- The Washington Times - Thursday, November 27, 2003

Adrienne Trout’s energetic greetings to troops milling through Baltimore-Washington InternationalAirport on Wednesday morning make her seem more like a cheerleader than a nonprofit director.

Mrs. Trout, 35, heads the United Service Organization of Metropolitan Washington’s lounge at BWI’s international pier.

The 4,735-square-foot facility, which has a nap room, media room, computer room and nursery, was built in 1999, two years after Mrs. Trout joined USO’s Washington-area office as airport-services director for BWI, Ronald Reagan Washington National Airport and Andrews Air Force Base.

About 20 men and women in khaki fatigues are watching TV, surfing the Internet or catching up on the last of their R&R; at the lounge that morning before heading out to Kuwait and Iraq on later flights.

BWI has at least one daily inbound and outbound Iraq flight and is one of the most frequented commercial airports by the more than 200,000 service members who have been called up to duty since the Iraq war began in March.

Foot traffic through the lounge is expected to pick up during the holiday season from Dec. 1 to Jan. 4. The USO office gets about 10,000 visitors each month.

In addition to making sure soldiers feel welcome at the airport, Mrs. Trout works to get more donations and sponsorships from corporations, such as AT&T;’s donation of calling cards to troops overseas.

“One of the most challenging aspects for us is getting people to understand that we are not a government agency and are not publicly funded,” she says. The USO was created by Congress in 1941 after President Franklin D. Roosevelt’s request for a consolidated private organization to provide morale, welfare and recreation activities for a growing military force.

Mrs.
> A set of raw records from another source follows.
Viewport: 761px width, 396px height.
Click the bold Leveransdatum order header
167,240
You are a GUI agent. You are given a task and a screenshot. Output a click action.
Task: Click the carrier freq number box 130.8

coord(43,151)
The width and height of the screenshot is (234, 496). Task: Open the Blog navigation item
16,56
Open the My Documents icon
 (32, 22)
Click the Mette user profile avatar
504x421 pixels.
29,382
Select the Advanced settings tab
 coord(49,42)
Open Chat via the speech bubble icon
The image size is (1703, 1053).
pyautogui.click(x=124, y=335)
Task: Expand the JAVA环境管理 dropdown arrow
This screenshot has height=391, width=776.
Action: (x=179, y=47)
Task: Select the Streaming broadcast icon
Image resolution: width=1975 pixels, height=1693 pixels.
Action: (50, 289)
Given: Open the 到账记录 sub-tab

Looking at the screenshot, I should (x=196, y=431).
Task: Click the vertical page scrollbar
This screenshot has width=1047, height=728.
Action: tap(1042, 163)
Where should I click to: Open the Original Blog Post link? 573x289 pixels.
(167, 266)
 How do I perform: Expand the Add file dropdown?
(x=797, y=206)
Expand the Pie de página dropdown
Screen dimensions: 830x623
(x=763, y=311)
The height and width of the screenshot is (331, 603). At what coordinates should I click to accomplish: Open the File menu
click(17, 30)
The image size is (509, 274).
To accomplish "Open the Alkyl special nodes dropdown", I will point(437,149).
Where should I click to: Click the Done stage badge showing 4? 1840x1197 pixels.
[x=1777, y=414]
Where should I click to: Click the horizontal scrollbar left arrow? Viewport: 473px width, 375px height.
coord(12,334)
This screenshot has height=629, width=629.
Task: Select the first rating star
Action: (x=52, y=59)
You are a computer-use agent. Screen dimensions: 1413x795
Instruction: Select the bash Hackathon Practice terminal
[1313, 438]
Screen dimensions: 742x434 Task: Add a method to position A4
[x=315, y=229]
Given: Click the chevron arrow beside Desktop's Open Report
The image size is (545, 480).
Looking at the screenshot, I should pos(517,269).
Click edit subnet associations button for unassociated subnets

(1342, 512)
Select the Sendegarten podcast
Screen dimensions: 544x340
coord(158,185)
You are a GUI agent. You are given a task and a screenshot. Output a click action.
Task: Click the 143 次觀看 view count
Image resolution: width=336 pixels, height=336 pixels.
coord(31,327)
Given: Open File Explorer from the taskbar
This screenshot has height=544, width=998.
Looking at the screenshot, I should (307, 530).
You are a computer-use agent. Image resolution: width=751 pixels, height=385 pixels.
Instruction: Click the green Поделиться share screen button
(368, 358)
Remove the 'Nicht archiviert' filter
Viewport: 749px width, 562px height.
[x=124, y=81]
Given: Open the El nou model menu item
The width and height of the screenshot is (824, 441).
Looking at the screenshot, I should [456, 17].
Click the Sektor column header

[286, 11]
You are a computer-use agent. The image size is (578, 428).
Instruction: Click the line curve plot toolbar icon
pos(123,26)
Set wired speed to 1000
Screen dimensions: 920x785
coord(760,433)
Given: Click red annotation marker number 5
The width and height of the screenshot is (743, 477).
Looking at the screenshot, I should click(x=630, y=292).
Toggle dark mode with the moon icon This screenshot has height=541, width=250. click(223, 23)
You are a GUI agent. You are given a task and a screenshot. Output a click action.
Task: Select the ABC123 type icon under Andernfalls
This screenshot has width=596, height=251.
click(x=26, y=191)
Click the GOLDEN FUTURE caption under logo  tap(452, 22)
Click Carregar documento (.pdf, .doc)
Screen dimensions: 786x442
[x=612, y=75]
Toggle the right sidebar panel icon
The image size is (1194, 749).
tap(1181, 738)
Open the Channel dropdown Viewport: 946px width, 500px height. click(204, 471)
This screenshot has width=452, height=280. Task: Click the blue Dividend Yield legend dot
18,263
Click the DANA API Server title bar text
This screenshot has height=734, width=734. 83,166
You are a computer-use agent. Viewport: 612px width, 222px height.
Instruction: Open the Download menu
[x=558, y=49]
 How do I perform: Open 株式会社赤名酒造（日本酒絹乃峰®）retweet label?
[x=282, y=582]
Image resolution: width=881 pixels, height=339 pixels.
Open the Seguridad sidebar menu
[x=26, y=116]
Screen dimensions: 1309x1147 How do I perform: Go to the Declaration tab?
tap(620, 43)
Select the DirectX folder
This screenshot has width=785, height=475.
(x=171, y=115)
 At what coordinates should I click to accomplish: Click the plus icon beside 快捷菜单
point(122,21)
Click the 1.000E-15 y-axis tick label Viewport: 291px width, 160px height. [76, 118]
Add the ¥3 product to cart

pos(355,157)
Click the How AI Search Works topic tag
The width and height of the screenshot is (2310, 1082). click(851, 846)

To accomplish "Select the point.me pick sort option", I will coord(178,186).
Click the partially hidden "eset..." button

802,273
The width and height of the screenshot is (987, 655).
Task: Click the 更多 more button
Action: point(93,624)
Trout gets all of her program funding from private and corporate donations, which are flooding in with the holiday season and with reports of attacks on troops in Iraq.

“It’s sad, but war is good business for the USO. The public generally doesn’t understand how our military must be ready to fight every day, and needs our support not just during times of war,” she says.

After checking in with two volunteers in the lounge, Mrs. Trout heads upstairs to the international concourse to hand out care packages to soldiers waiting for a flight to Iraq.

Most of the bags contain sunscreen, a calling card, energy protein bars, candy, sunglasses, disposable cameras and toiletries.

“Just a little something for all you’ve done,” she says repeatedly to troops as she hands out the bags for a half-hour. Mrs. Trout started the care packages, worth $50 to $100 each, as a temporary program for soldiers heading to Afghanistan after the September 11 attacks.

“It just started out as this little program, but now it’s a staple,” she says, adding the USO lounge has given out more than 200,000 care packages to soldiers at the airport.

Mrs. Trout hands out a few more packages to troops near the counter lines before heading back to the lounge, stopping on the way to talk with several Army soldiers in uniform.

“Most of these combat troops get 15 days’ [R&R;]. It’s just not enough time, especially for those with new babies,” says the Baltimore resident and mother of three, including infant twins born July 4.

Back at the lounge, Mrs. Trout spots a group of seven young Marines in uniform and immediately heads over to chat.

She informs the Marines, who are on their way to military occupational training in Aberdeen, Md., that the USO lounge will put on an all-day show for soldiers coming through the airport Dec. 19 to head out for holiday leave.

Mrs. Trout says she’s expecting about 15,000 soldiers from Aberdeen and Fort Lee, Va., to be bused to BWI, with the earliest troops showing up at 3 a.m.

“I do normally a 50-hour week. But on special days like the mass exodus on Dec. 19, I tend to get in here at 1:30 a.m. to start brewing the coffee,” she says.